The firm added, “2024 is also an election year, so we could, in theory, see more directive action toward the end of the year or in 2025 depending on the new President and administration’s interpretation of the Executive Order. But it really depends on who will be president and how much they want to regulate or deregulate this area.”
EMIR-REFIT revision
Another area the financial sector can’t sleep on this first half year is the EMIR-REFIT revision associated with the revised derivatives reporting requirements under EMIR-REFIT.
MAPFinTech head of operations Christodoulos Mouskos explained that in the EU during H1 2024 (end of April 2024) we will have the launch of the revised derivatives reporting requirements under EMIR-REFIT.
“The new reporting rules introduce a host of new data elements, such as the concept of collateral haircuts based on Risk Management considerations, identifiers for crypto assets, and the incorporation of a globally endorsed Unique Product Identifier, as well as mandating that all reports are submitted using XMLs. Moreover, additional data points will become subject to matching/reconciliation for the so-called double-sided reports.”
In the view of Mouskos, the new ruleset – while it has been adequately fleshed out by ESMA and IOSCO-CPMI’s publishing guidelines, reports and the XML schemata – is expected to cause a few hiccups especially during launch and during the immediate short term.
He said, “Reporting parties will discover inconsistencies and/or weaknesses in the ruleset when they begin submitting the new reports.

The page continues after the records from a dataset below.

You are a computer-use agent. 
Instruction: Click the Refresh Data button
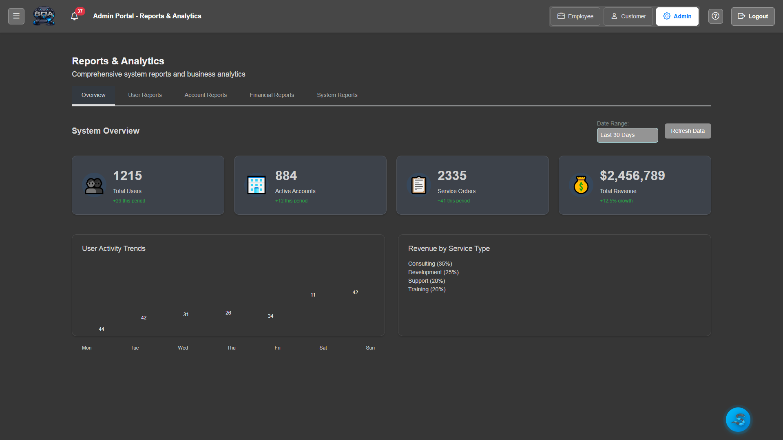[x=688, y=131]
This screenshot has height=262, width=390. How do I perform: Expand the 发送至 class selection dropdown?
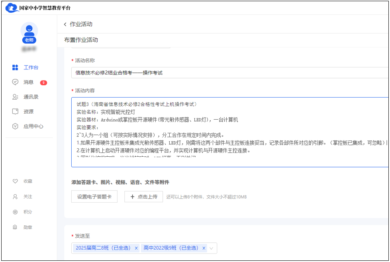[210, 248]
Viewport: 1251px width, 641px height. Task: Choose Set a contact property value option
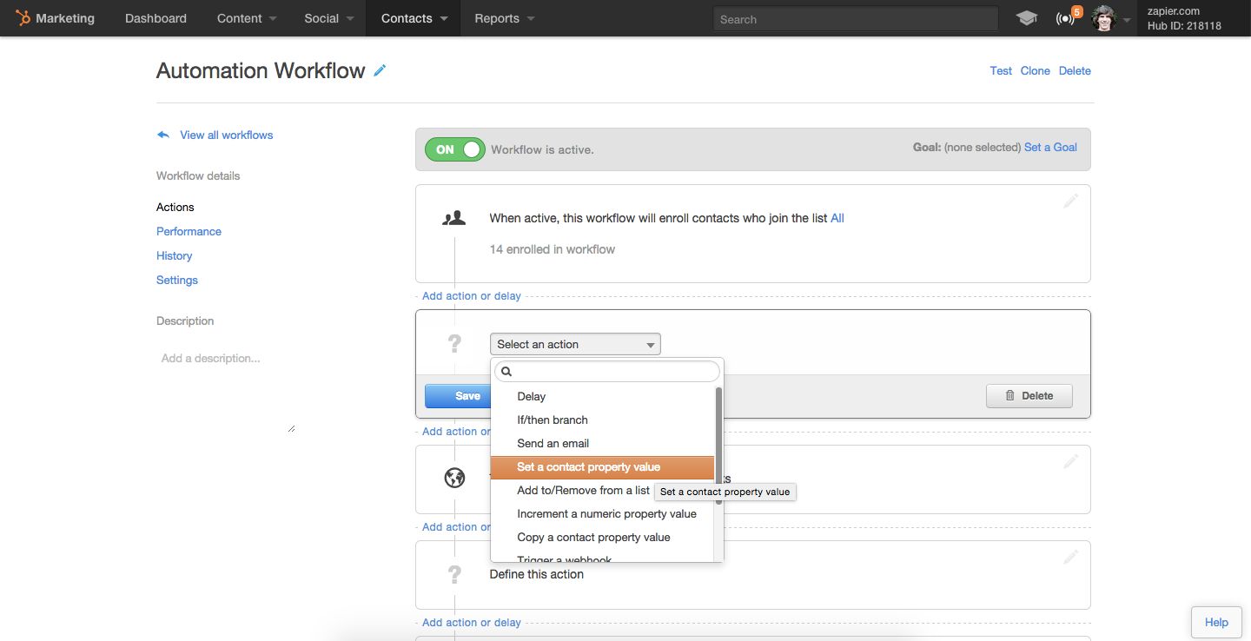[588, 467]
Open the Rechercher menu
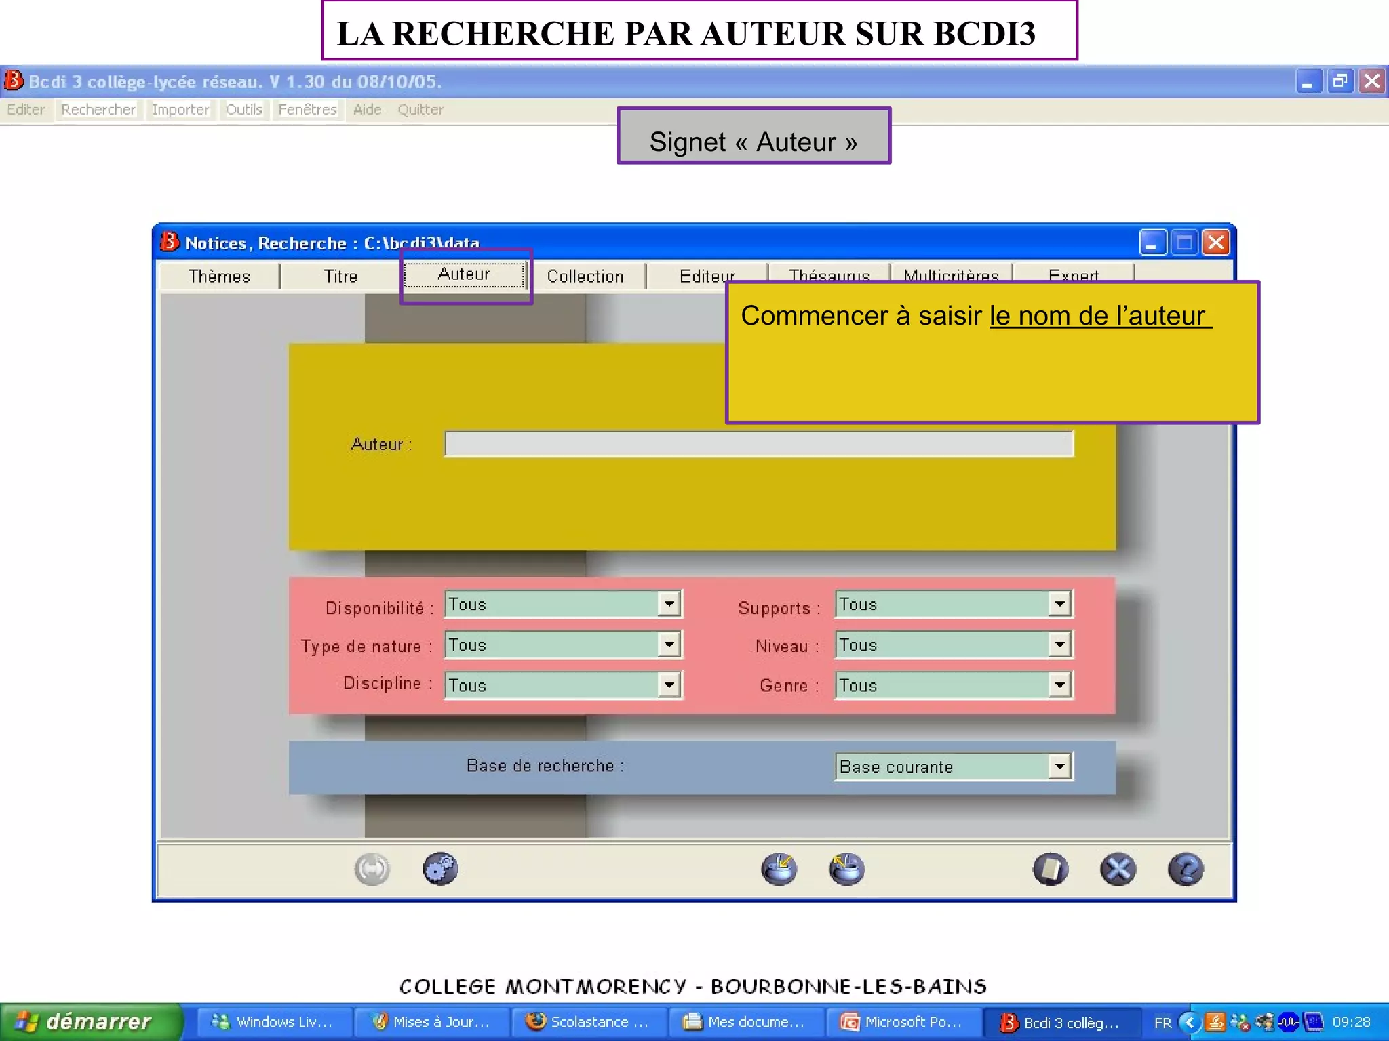 (x=98, y=110)
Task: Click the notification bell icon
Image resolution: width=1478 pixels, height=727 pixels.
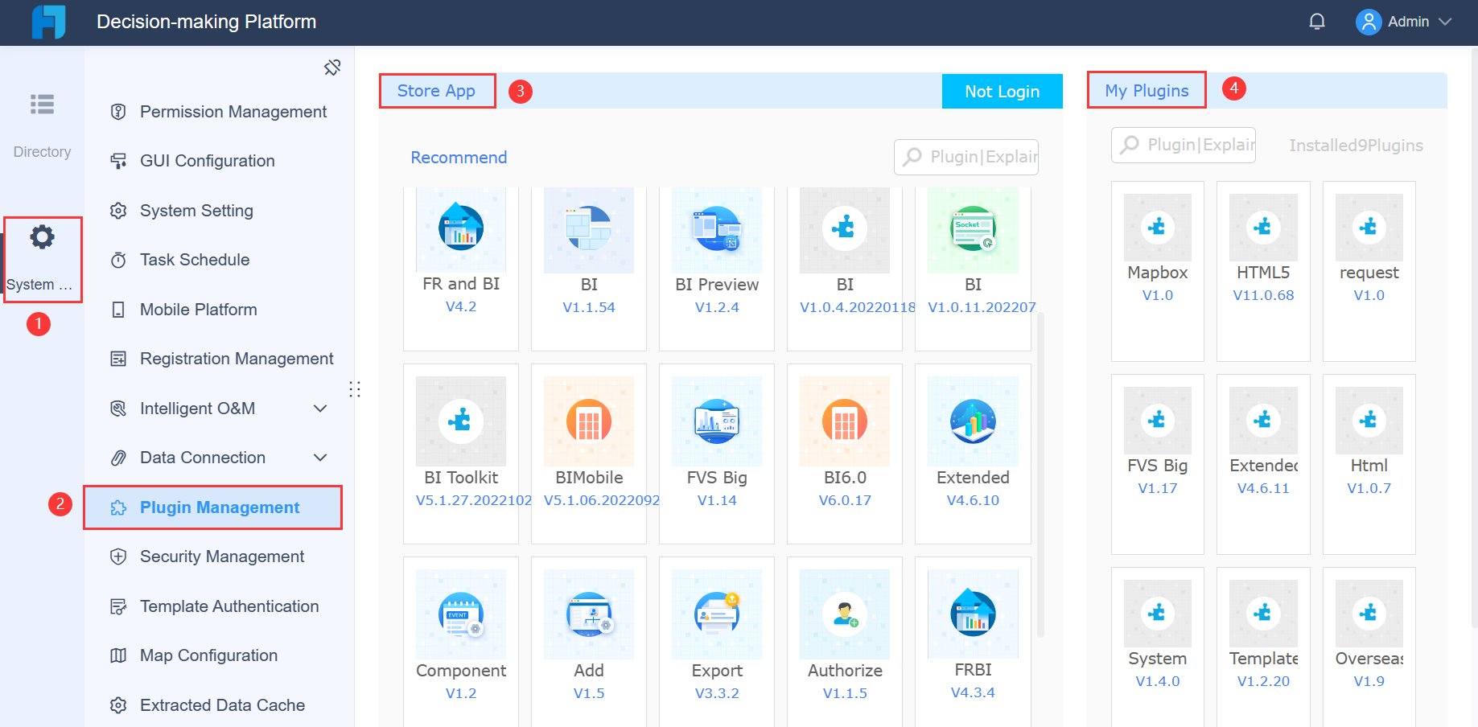Action: pos(1317,21)
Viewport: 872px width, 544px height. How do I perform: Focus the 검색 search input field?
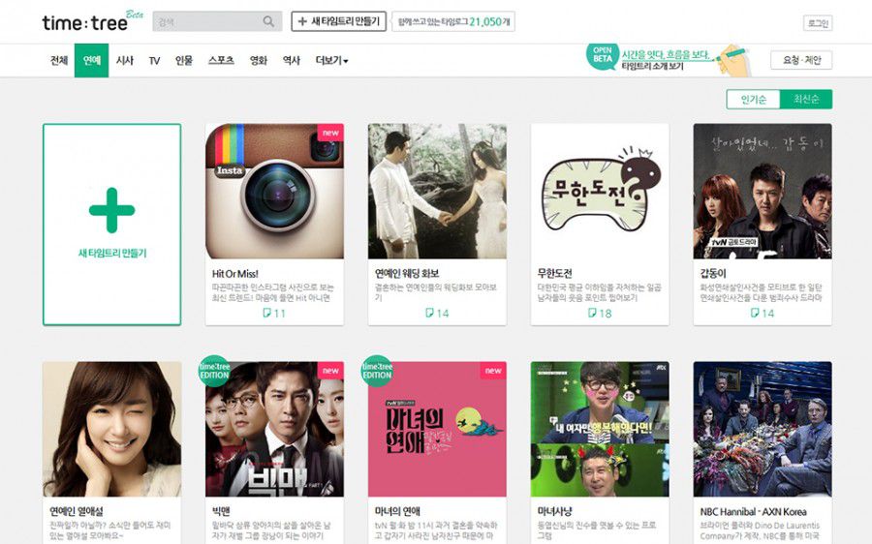[208, 21]
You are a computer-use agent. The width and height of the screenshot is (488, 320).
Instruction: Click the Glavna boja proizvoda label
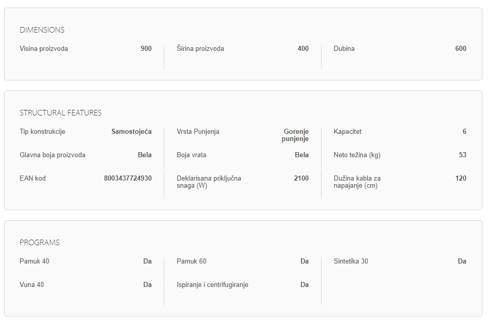coord(52,155)
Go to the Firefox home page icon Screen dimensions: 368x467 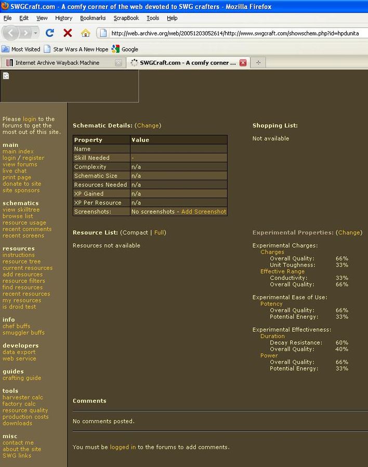pos(85,33)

The reporting parties will need to inform their respective TRs of these issues and the TRs in turn will liaise with ESMA to find interim or permanent solutions such as e.g. issuing new guidelines, amending validations or adjusting the XML schemata.
“Moreover, many TRs have created sandbox testing environments for the new ruleset urging their users to start test submitting reports to identify issues and iron out kinks before the new rules kick in on the 29th of April 2024.”